I was working on a potential solution for the data truncation in child standard streams upon process exit problem, and came across this scenario:

const cp = require('child_process')
const KB = 1024
const MB = KB * KB
if (process.argv[2] === 'child') {
  const data = Buffer.alloc(KB).fill('x').toString()
  for (var i = 0; i < MB; i++)
    console.log(data)
  // process.exit(0)
} else {
  const child = cp.spawn(process.execPath, [__filename, 'child'])
  var count = 0
  child.stdout.on('data', c => count += c.length)
  child.stdout.on('end', () =>  console.log(count))
  child.stderr.on('data', (d) =>  console.log(d.toString()))
}

create a 1KB buffer in a spawned child.
write it to the parent 1MB times.
parent should get 1074790400 bytes (1GB +1MB new line chars that console.log adds)

actual data obtained in UNIX is much less, and is arbitrary in each run. Windows works fine.
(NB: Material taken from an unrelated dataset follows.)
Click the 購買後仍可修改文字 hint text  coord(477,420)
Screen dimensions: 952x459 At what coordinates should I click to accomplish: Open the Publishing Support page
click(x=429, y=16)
The behavior is well understood in the presence of process.exit but in the absence of it, the process is supposed to drain all the data while there are active requests in the event loop. That is not happening here.

Tracing back, I landed at d85d1205932d583f72eefc849a3e655e26e5e305 which introduced vectored writes in pipe streams. With this in place, when the channel experiences congestion, it throws UV_ENOBUFS which is passed to the calling code unhandled:

Error: write ENOBUFS
    at exports._errnoException (util.js:1026:11)
    at Socket._writeGeneric (net.js:715:26)
    at Socket._writev (net.js:729:8)
    at doWrite (_stream_writable.js:324:12)
    at clearBuffer (_stream_writable.js:413:5)
    at onwrite (_stream_writable.js:365:7)
    at WriteWrap.afterWrite [as oncomplete] (net.js:816:12)

Further, commit 1d6b729cea909769ac0bcb3aa68f5fe567c4ffb7 inadvertently caused this error from not being visible.

Subsequently there are lot of changes in stream_base.cc and stream_wrap.cc around DoTryWrite and Writev which makes it difficult to pin-point any particular point where this can be rectified.

Looking at Writev implementation, it does not handle when the data size is more than INT_MAX. In my opinion this should be fixed, as vectored write is an internal mechanism that should hide itself from the JS API. Also, looks like it does not leverage libuv's write-when-you-can capability (uv__write)?

/cc @nodejs/streams @nodejs/child_process

Happy to do any further assistance / testing.

addaleax commented 5 years ago

Do you know the root cause of ENOBUFS? The error code seems to come from libuv, not Node.js or the OS.

gireeshpunathil commented 5 years ago

@addaleax - libuv does not throw ENOBUFS for writes AFAIK (as it already has the write buffers with it), only for reads.

this is where it is thrown: https://github.com/nodejs/node/blob/a1b283c2cacccb2e6d6f3a2382d986cd4ead11b4/src/stream_base.cc#L106-L107

Here is the sequence of events that led to this scenario IIUC.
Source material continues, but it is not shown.